My bat mitzvah reality was eerily similar to Jessica Glaser’s fictional bat mitzvah on “Big Mouth,” as depicted in the first season’s penultimate episode, “I Survived Jessi’s Bat Mitzvah.” Jessi’s bat mitzvah exemplifies the show’s ability to blend the real and the unreal. Five seasons in, the episode remains one of its standouts.

Netflix’s “Big Mouth,” which premiered in 2017, is an animated coming-of-age comedy about puberty for adults. The show is set in the present day, though it often feels like it exists out of time — the plot is loosely based on the childhoods of co-creators Nick Kroll and Andrew Goldberg in the early ‘90s in Westchester.

As an animated show, “Big Mouth” can (and does) take leaps of imagination and logic — main characters in the show are literally called Hormone Monsters — that the audience can either go with or not. But in addition to its well-populated fantastical realm, the comedy also has an ability to pivot from the absurd to the achingly real, and that ability is on full display during “I Survived Jessi’s Bat Mitzvah.”

My own spine tingle of recognition when it comes to “I Survived Jessi’s Bat Mitzvah” isn’t necessarily universal. Though they’re older than me, Kroll and Goldberg grew up in Westchester, the same suburban New York county that I did; Jessi and I literally have the same first name and our moms even call us by the same nickname (“Jessi(e)-bear!”); though my parents did not fight at my bat mitzvah, they did separate relatively soon after, as Jessi’s do. These coincidental, quite personal links to the episode are just my foot in the door when it comes to the resonance of “Big Mouth.” A foot in the door that leads to a feeling of connection and then a strong gut punch of coming-of-age emotions.
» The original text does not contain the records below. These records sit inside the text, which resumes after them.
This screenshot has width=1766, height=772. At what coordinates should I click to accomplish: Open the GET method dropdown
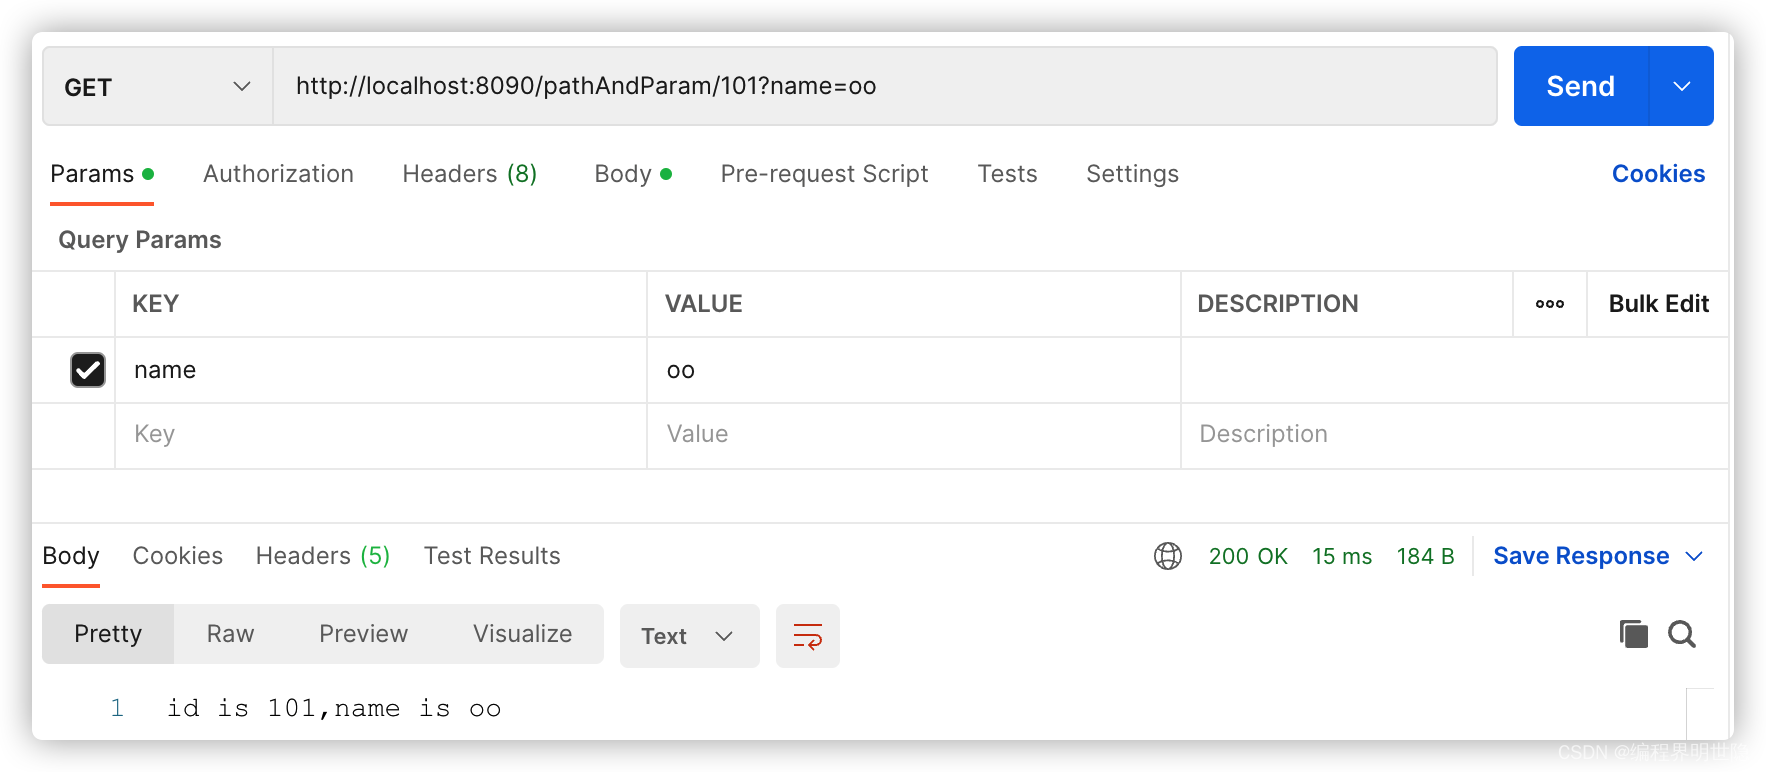click(x=157, y=87)
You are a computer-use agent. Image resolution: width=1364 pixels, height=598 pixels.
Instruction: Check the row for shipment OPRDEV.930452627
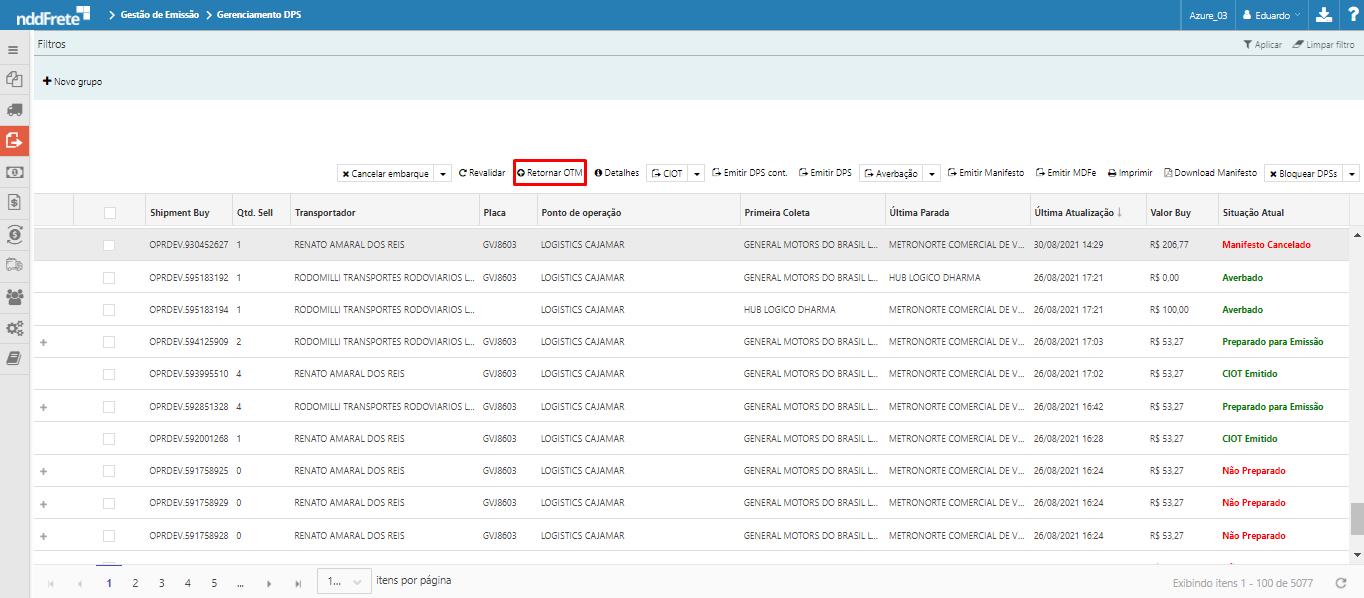pos(109,245)
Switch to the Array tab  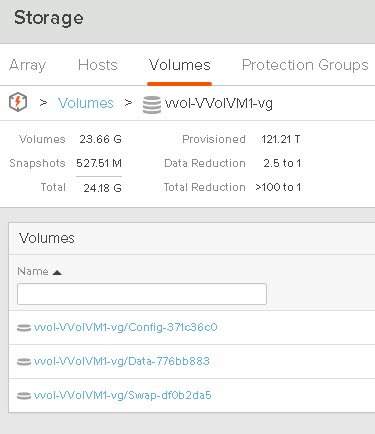click(27, 65)
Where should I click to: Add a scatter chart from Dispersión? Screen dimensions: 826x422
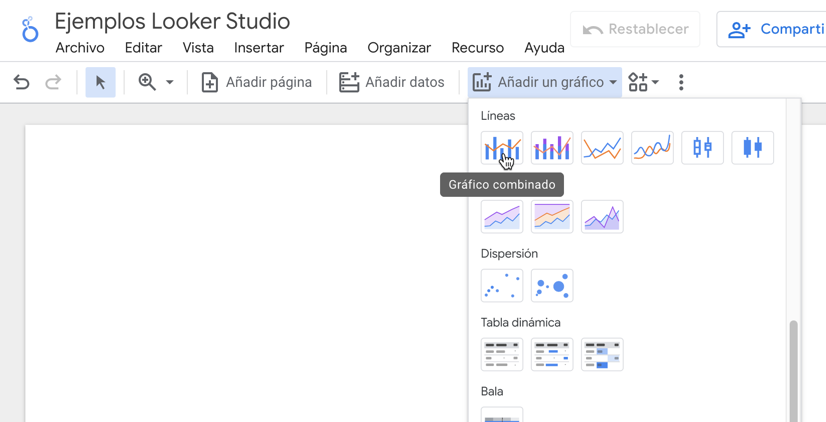click(x=501, y=286)
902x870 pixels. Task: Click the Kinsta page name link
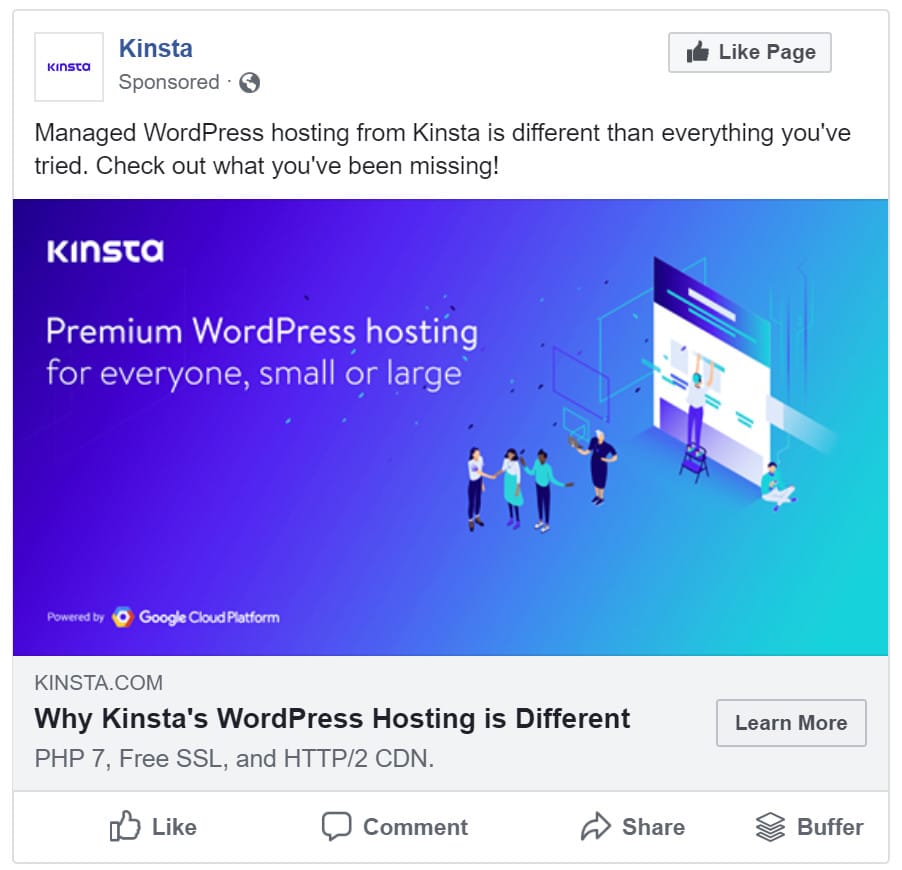(x=156, y=48)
But there’s more specificity in “I Survived Jessi’s Bat Mitzvah”: There’s the bat mitzvah girl’s hormone-fueled rage over her “boxy dress,” a character struggling to break away from his parents’ cloying babying of him, two characters whose parents tell them they’re too young to date sneaking around to be together anyway (in the coat closet, no less, which was always a prime meet-up spot during services at my synagogue), a performance of an acrostic poem using the bat mitzvah girl’s name during the bat mitzvah party (classic), a cantor with an acoustic guitar, an elderly Jewish man handing out kippahs, a party theme complete with cardboard cut-out centerpieces (“Jessi’s Great Women in HERstory”) and, of course, the hora. The episode blends specific bat mitzvah occurrences and puberty details, as well as its trademark fantasy elements — like the Hormone Monster Maury’s talking, disembodied penis wearing a tiny yarmulke and feasting on scallops that had earlier attempted to seduce Andrew’s father — to tell its story, and it uses those elements to convey emotional realities of both puberty and a high-pressure event like one’s bat mitzvah (all heightened and escalated by the omnipresent Hormone Monsters).
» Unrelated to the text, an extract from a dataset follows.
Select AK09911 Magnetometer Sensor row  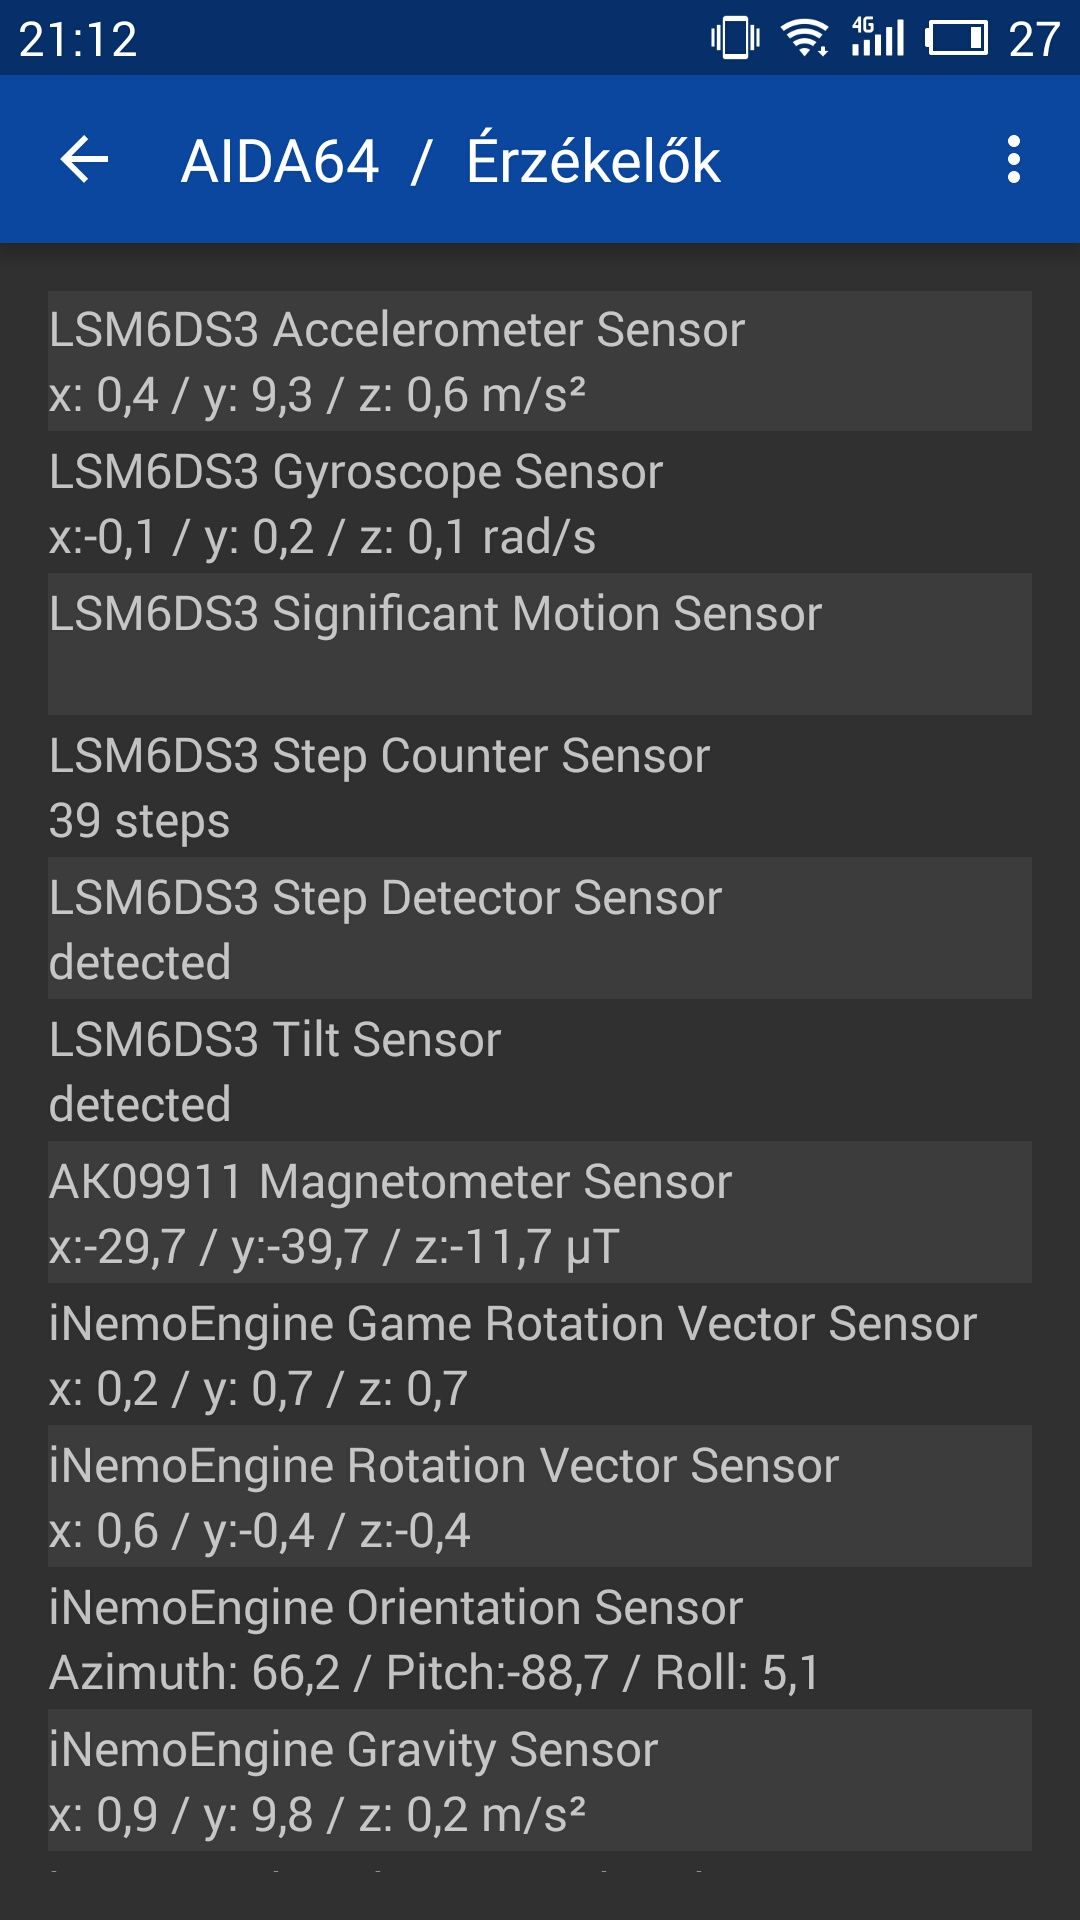click(540, 1213)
When Connie the Hormone Monstress whispers in Jessi’s ear, I feel like she’s whispering to me and stirring up my hormonal rage, even though I’m no longer a 13-year-old bat mitzvah girl. When Andrew, sans Maury by his side for just a moment, confesses his love for Missy, I feel the pain of muddling through a first relationship, never sure about how vulnerable you should be, confused by the mixed messages your own hormones (or Hormone Monster) are sending your way. When Missy gets scared off by the intensity of Andrew’s feelings, I’m transported to the middle school crush push-and-pull, the feeling of wanting to take steps forward but also… not wanting to. When Jessi pouts about her “boxy dress” (Connie tells her they “look like a couple of Fig Newtons!”), I instantly recall too many hours spent staring in the mirror, hating what I was wearing or how I looked or just everything. When the entire party breaks into a song and dance number, I’m reminded that, yeah, sometimes life does feel like “a fucked-up mess,” especially when the hormones are flooding in, bodies and social dynamics are changing, and you’re simultaneously rejecting and craving parental comfort. And when Jessi takes a trip down memory lane in the hora chair, reliving key moments in her parents’ crumbling marriage, and starts crying, I can’t help but tear up myself.
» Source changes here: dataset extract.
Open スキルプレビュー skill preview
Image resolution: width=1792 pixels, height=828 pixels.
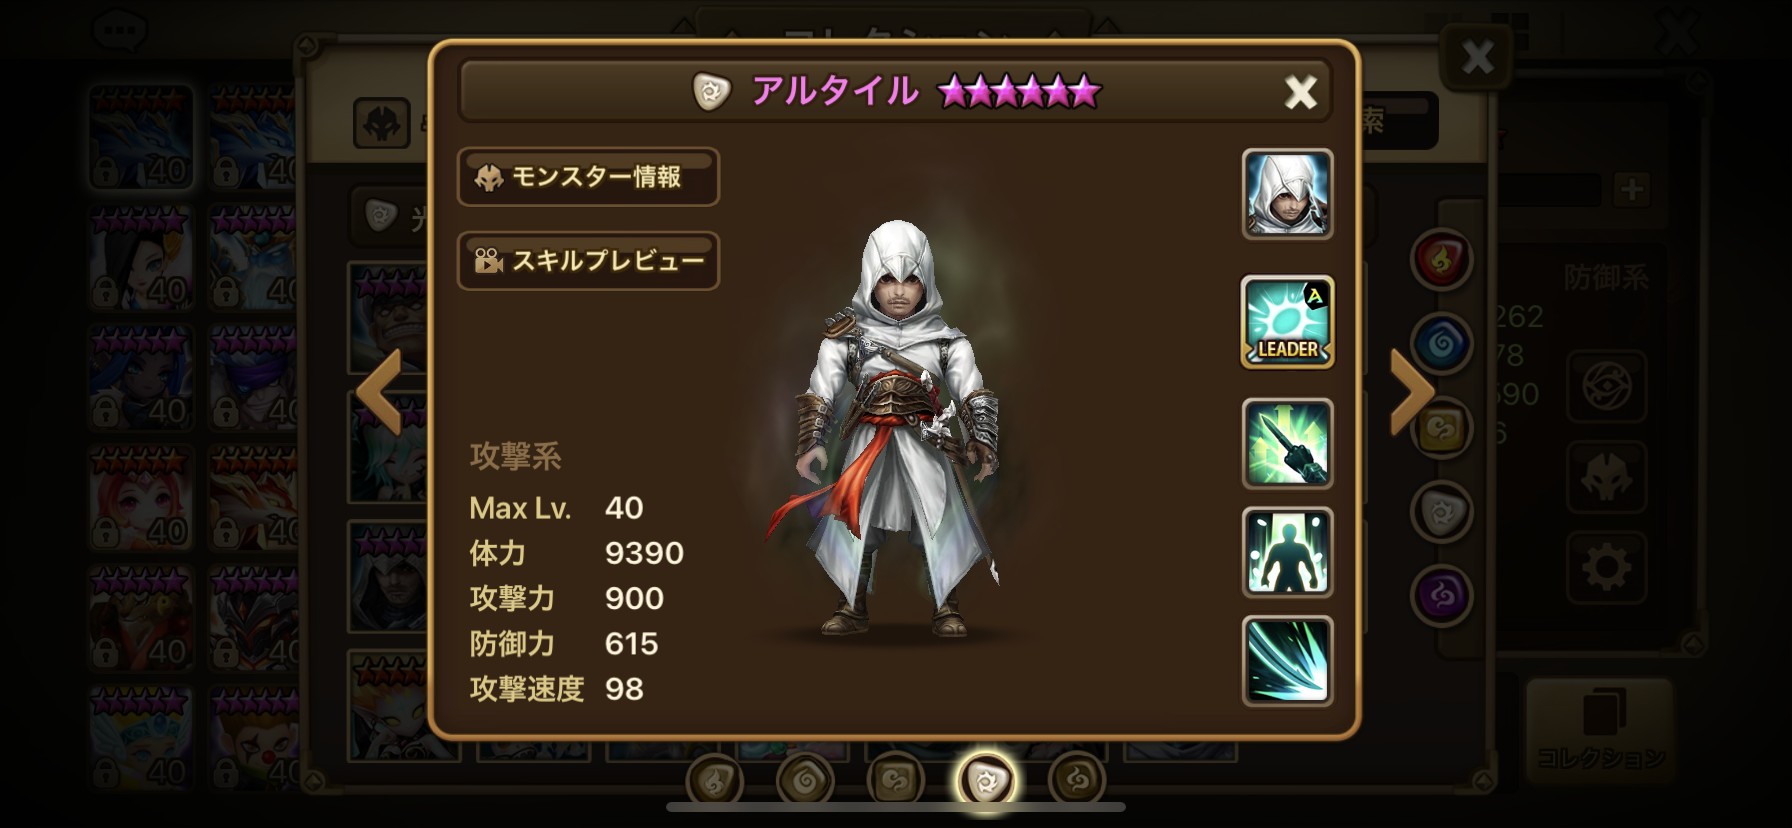pyautogui.click(x=588, y=261)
The coming-of-age emotions of the show’s story — the moments that reach into the chest and give the heart a squeeze — are what resonate as most real and relatable. The show’s ability to combine elements of so-real-you-want-to-cry-or-laugh-or-hide-from-secondhand-embarrassment-and-recognition with absurd, fantastical bits to draw out an emotional response — even if you don’t relate to the exact specifics — is one of its strengths. The result: laughs, cringes and maybe a tear or two.

“I Survived Jessi’s Bat Mitzvah” has got real-feeling details, it’s got Jewish humor, it’s got the weird (must I mention the seductive talking scallops again?), it’s got the silly, it’s got the small jokes (Temple Beth Amphetamine), it’s got plot movement and it’s got emotional heft. It makes me, personally, shudder — but also laugh and process as I relive my own bat mitzvah experience vicariously through it. A bat mitzvah episode for the ages, and classic “Big Mouth.”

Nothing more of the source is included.